By Saba Hamedy, Staff Writer
On Election Day in the year 2000, my fourth grade teacher gave my class copies of a blank United States map. Our homework was to color in each state blue or red, based off the Electoral College tally as it was projected. Naturally, my 10-year-old self didn’t quite understand what the Electoral College was, let alone the significance of an election. My first reaction was frustration over the fact that I’d probably have to miss an episode of “Hey Arnold!” that night. But alas, my inner perfectionist was ready to get an “O” for outstanding (I went to a liberal elementary school) on my assignment.
So, that night, I sat with my parents in front of the television and slaved away at my coloring — state by state, hour by hour. When the clock struck 9 p.m., I was ready to go to bed. With all my states colored in, I could go to sleep in peace knowing I finished my assignment. But as I was leaving, the reporter said, “This just in: Florida now a red state.”

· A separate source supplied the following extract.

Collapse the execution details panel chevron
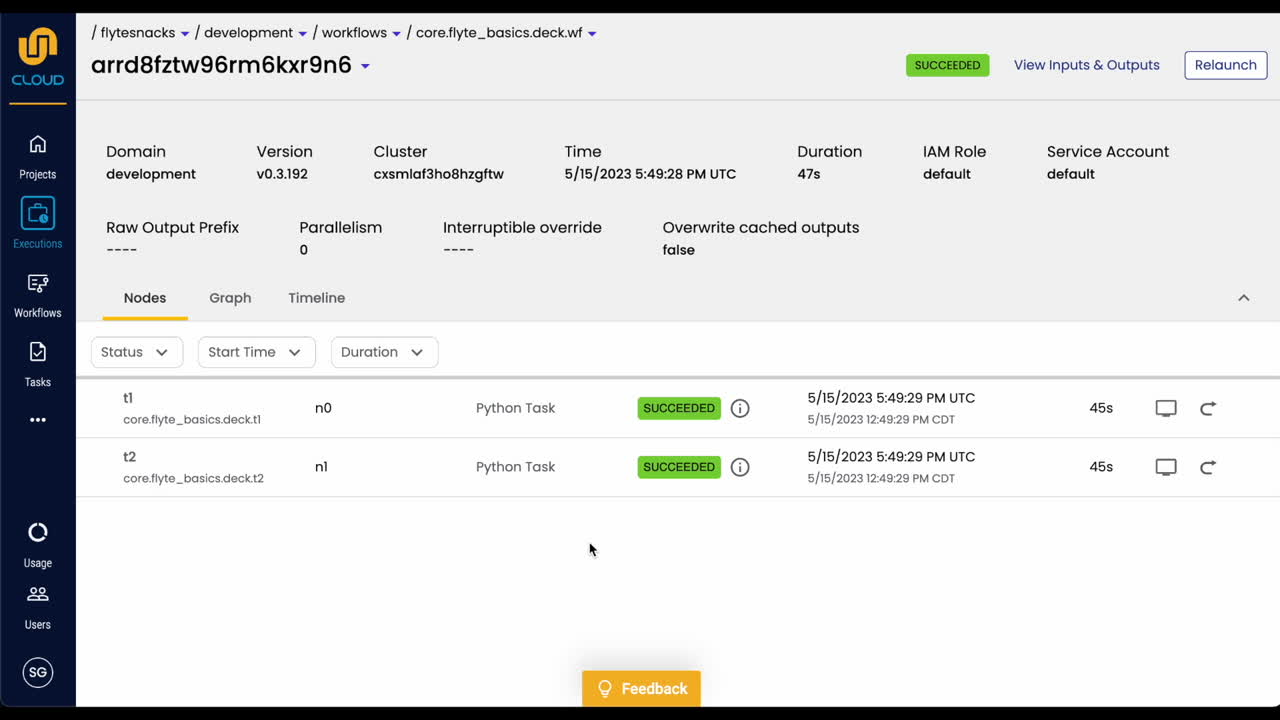This screenshot has height=720, width=1280. (x=1243, y=297)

I blinked twice, shocked. I was livid. I had already colored in Florida blue with marker! I couldn’t erase it.
“My teacher is going to mark me down!” I wailed, both frustrated and confused.
“No, no it’s okay, we’ll just white it out,” my mom calmly responded.
I watched her slowly trace over the then-blue state with a milky white pen. Now Florida was red, with a slight blue tint. I still wasn’t satisfied but figured it was the best I could do. Finally I could go to sleep.
But just as I was getting up, the reporter repeated, “This just in: Florida is a blue state… again.”
I decided to go to sleep anyway, with the state colored red. I was too tired to re-white out Florida, and I secretly hoped my classmates had kept it red too. The next day, I found not only did my entire class have it red also, but that this mysterious red-blue state of Florida was a toss-up, making the 2000 election one of the most controversial ones in U.S. history. Reporters said it would take months to figure out if the state was blue or red. The president elect was still undecided.
That was my first experience with politics, but certainly not my last. As the years went on, my knowledge of politics increased but my interest stayed the same. Although the next election took place in eighth grade, all I really remember is that after George Bush won, my very-liberal English teacher (who dressed up as a “blue state” for Halloween, I kid you not) muttered “F—k!” under her breath and let us have free time during class.
Then of course came the 2008 election. In high school, voting became cool and those non-18-year-olds (aka me) were frustrated I couldn’t take part in the “vote or die” trend. But I don’t think the Election Day effect ever really hit me. Until today.
Today, Nov. 6, 2012, I lost my voting virginity and sent in my ballot. No more confusion over the Electoral College. No more coloring in red or blue. In fact, now, as a political science and journalism double major, I have become the ultimate political news junkie. This time around, I know more is at stake than just an “Outstanding” on my homework assignment. So tonight, I will sit glued to the television, anxiously watch Wolf Blitzer point out states on CNN’s interactive map and either cry tears of joy or sorrow. Maybe I’ll print out a blank map of the United States and color, just for fun.
Happy Election Day!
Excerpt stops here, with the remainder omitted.